▶ [Brief]
Look through the entries for the line containing "You are a computer-use agent. Viewport: 545px". Then output that line and every line after it, exactly, to the end.

::: Records supplied

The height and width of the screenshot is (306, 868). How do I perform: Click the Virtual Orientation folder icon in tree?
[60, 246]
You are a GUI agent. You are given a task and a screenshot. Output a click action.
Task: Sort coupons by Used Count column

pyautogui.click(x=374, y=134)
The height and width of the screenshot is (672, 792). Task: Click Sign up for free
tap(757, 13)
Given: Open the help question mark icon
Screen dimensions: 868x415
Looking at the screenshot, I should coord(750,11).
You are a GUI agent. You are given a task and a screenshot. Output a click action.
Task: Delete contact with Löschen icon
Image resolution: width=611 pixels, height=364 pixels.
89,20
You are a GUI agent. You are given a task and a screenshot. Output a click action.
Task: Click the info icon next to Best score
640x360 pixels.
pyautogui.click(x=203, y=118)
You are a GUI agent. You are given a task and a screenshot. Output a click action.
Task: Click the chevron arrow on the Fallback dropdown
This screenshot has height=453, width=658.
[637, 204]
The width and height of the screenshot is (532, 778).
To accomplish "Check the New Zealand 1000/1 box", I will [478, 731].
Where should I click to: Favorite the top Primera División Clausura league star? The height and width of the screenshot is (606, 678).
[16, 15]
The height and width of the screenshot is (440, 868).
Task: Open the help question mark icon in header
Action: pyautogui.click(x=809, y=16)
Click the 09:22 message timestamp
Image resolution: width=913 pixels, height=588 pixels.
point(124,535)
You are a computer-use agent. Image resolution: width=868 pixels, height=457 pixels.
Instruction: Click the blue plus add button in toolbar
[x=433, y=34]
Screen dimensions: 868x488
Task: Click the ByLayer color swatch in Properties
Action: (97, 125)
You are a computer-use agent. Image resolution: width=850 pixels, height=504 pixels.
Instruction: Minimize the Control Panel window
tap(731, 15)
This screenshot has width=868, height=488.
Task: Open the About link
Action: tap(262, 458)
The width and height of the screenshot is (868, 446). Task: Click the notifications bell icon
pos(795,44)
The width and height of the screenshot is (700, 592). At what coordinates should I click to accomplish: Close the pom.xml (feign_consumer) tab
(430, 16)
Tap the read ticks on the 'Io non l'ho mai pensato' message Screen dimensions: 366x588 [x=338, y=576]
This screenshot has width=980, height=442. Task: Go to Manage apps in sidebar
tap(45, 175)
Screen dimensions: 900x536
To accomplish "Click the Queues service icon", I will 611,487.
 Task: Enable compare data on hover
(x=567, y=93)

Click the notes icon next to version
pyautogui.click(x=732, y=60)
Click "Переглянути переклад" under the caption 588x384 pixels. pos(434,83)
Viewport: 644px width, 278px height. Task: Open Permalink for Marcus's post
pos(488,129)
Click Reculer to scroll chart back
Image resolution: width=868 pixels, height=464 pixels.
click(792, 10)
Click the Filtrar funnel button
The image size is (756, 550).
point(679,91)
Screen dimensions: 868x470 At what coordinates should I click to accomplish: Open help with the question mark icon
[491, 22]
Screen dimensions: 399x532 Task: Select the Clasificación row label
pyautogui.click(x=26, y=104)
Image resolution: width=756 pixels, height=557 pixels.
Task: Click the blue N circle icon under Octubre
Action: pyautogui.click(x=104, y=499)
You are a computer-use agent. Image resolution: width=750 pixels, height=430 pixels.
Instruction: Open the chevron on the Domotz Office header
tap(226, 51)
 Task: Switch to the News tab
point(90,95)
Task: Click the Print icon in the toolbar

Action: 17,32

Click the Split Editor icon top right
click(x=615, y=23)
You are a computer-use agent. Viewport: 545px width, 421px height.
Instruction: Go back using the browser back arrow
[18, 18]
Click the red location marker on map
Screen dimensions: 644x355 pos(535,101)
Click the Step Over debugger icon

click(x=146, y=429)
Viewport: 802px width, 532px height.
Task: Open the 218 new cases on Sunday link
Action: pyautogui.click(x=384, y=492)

::::::

▶ [Answer section]
You are a computer-use agent. Viewport: 545px width, 421px height.
Instruction: Go back using the browser back arrow
[18, 18]
Click the red location marker on map
Screen dimensions: 644x355 pos(535,101)
Click the Step Over debugger icon

click(x=146, y=429)
Viewport: 802px width, 532px height.
Task: Open the 218 new cases on Sunday link
Action: pyautogui.click(x=384, y=492)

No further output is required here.